In a bit to compare Walmart and eBay. It is noted that eBay is better than Walmart in selling Electronics of all brands. And reviews are one of the best factors to consider in stocking products on a selling platform. Let's deep dive into how to use SerpApi to extract, visualize, analyse and draw conclusions about this data.
Requirements:
- Python 3.x.x
- VS Code/Jupyter Notebook
Import Libraries
import re
import json
import time
import pandas as pd
import plotly.express as px
from serpapi import GoogleSearch
import warnings
warnings.filterwarnings("ignore", 'This pattern has match groups')
Let’s get started.
The complete code for the tutorial can be found Here
Data Extraction
We will extract the data of electronic brands from the Walmart and the eBay market platforms using the respective APIs. To achieve this, on a trial basis. First, we will need to sign up for the SerpApi services.

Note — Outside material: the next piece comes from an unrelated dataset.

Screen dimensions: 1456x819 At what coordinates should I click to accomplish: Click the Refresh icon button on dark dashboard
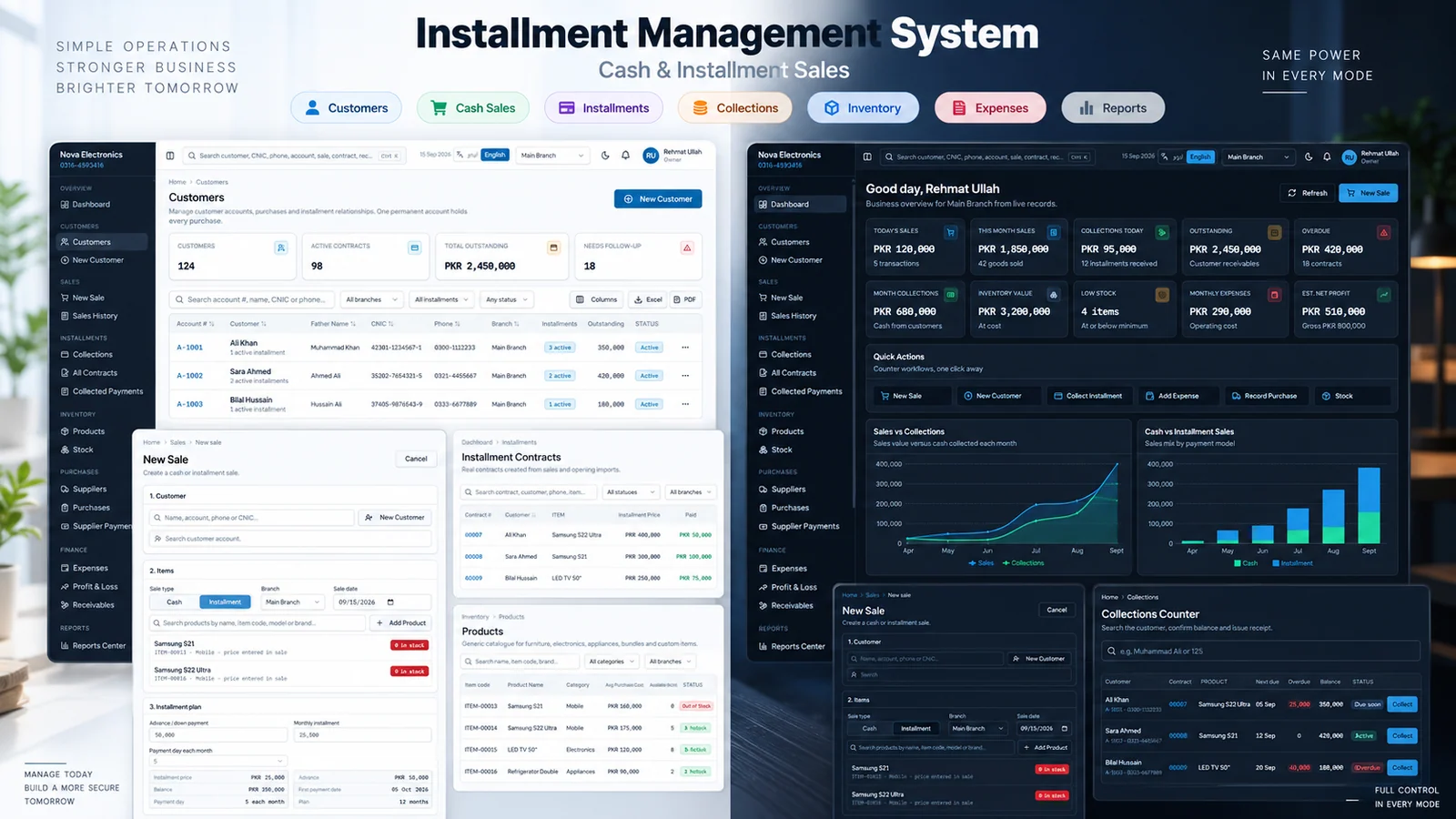[x=1291, y=193]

Once you have signed up, navigate to the Ebay Search API which has a variety of options of structured data to extract. A SerpApi, api_key
will be generated and attached to every code required to help you extract data.
Use Case
We will go with organic data which is the raw structured data for electronic data. We will attempt to analyze Samsung, Hisense, Sony
and TCL
products in the eBay and Walmart platforms.
This is the data we are required to extract.
Let's dig in:
- Once you are in the Ebay Search API, click on the eBay Search API drop-down menu then click on the organic results. This will lead you to a code block that contains the code for the data extract we desire:
From the above, we will develop our Walmart and eBay data extraction tools.
Tools
Ebay Tool
api_key = "serp_api_key"
engine_search = "ebay"
# Ebay products:
products = [
{"name":"engine", "query":"sony"},
{"name":"engine", "query":"samsung"},
{"name":"engine", "query":"tcl"},
{"name":"engine", "query":"lg"},
{"name":"engine", "query":"hisense"}
#{"name":"engine", "query":"name_of_product"}
]
ebay_data = pd.DataFrame([])
for product in products:
params = {
product['name']:engine_search,
"_nkw": product['query'],
"api_key": api_key
}
search = GoogleSearch(params)
results = search.get_dict()
organic_results = results['organic_results']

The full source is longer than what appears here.